Lampade solari killer: prima causa di melanoma per le donne under 30

Tintarella killer: sotto accusa da parte del Cancer Research Center della Gran Bretagna l’ossessione per l’abbronzatura a tutti i costi e le docce solari, responsabili del cancro alla pelle che, tra le ragazze tra i 20 e i 29 anni, causa più vittime del tumore al collo dell’utero. 

La mania di mantenere un innaturale colorito estivo anche durante i mesi invernali facendo ricorso a cabine solari e lampade a raggi ultravioletti rischia di assumere, secondo gli esperti, le dimensioni di una vera e propria malattia psichica, la tanoressia [*]. Giovani e giovanissime sembrano infatti non ascoltare i ripetuti allarmi di dermatologi e oncologi: la tintarella artificiale è una delle cause scatenanti del melanoma, un tumore con un’incidenza, tra le under 30, del 30% in più rispetto al cancro al seno.

 

La pelle abbronzata sembra quasi un must da difendere dai ripetuti attacchi di medici ed esperti: bando alle creme protettive e agli schermi totali, l’obiettivo primo è raggiungere l’agognato colorito il prima possibile con lozioni che addirittura funzionano da intensificatori della tintarella.
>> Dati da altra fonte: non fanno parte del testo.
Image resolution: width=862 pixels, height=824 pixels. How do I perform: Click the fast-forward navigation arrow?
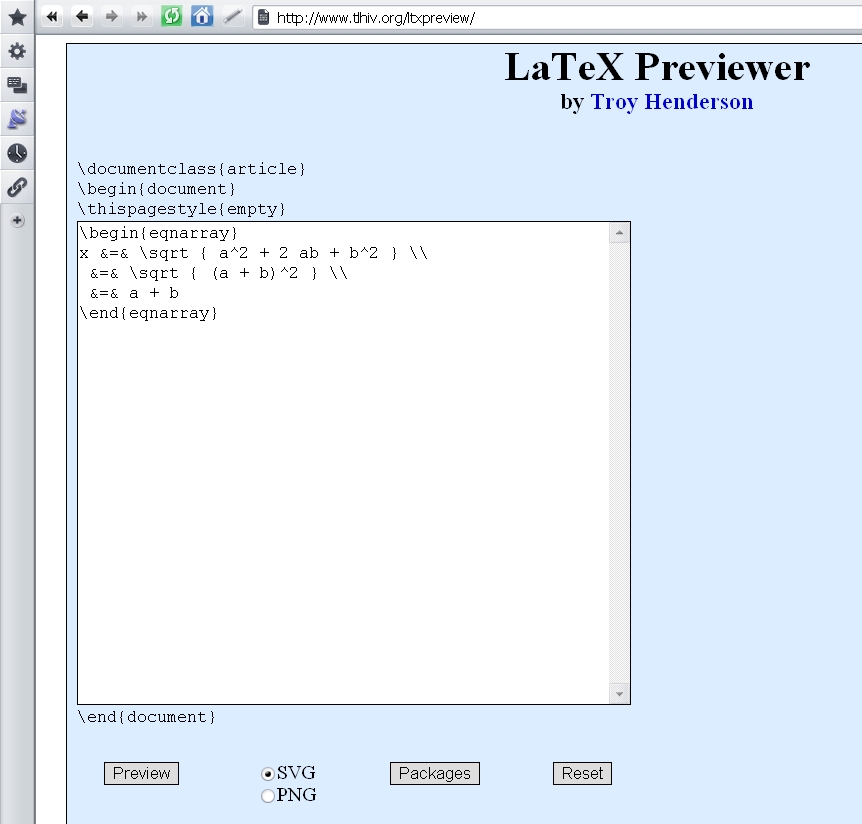[141, 16]
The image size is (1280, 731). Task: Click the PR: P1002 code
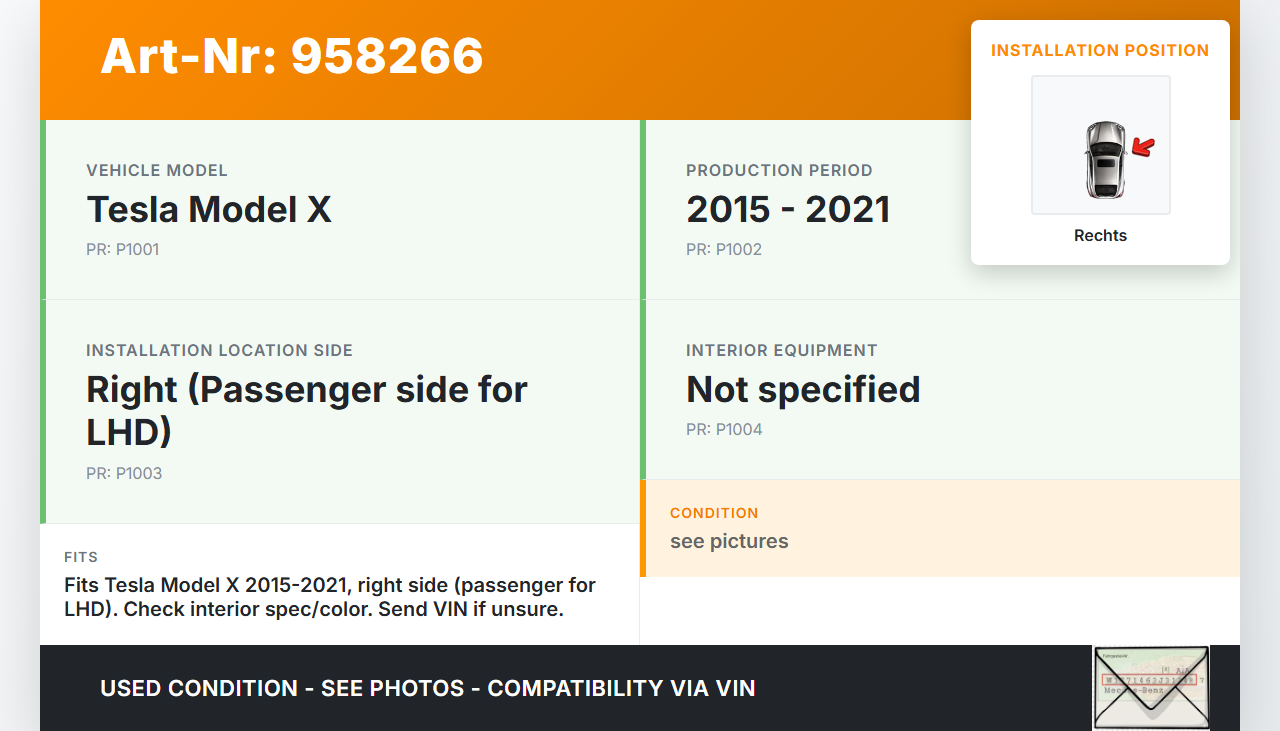tap(723, 249)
In realtà, spiegano i ricercatori, per prevenire il melanoma docce e cabine solari non sono luoghi da evitare in assoluto: basterebbe proteggersi dalla sovraesposizione dei raggi artificiali, che possono arrivare a essere anche 10 volte più potenti di quelli del sole di mezzogiorno, e di conseguenza molto più pericolosi.

 

Visite dermatologiche cautelative, centri estetici con apparecchiature di ultima generazione, creme prottetive adatte al proprio fenotipo: sono questi i consigli dei medici per prevenire le malattie della pelle legate all’iperesposizione alla tintarella. Oppure, evitare lampade e lettini e godersi una giornata di sole all’aria aperta, sempre senza dimenticare di proteggere la pelle con filtri adatti alla propria cute e alla stagione.

 

fonte SALUTE24.it

 

[*] La tanoressia è l’ossessione da abbronzatura: chi ha questo disturbo non può fare a meno di pensare alla propria pelle e al suo colore, e si sente a suo agio solo quando la “tintarella” è perfetta. Non appena l’abbronzatura sbiadisce, si precipita a prendere il sole, se la stagione lo permette, o altrimenti corre al primo solarium disponibile. Per ottenere un effetto abbronzante più rapido molti individui che hanno questo disturbo tendono a esporsi al sole – o alle lampade – privi di ogni protezione. I sintomi sono simili a una vera e propria dipendenza: l’impossibilità di abbronzarsi, in alcuni soggetti, induce a comportamenti simili all’astinenza da alcol e droga.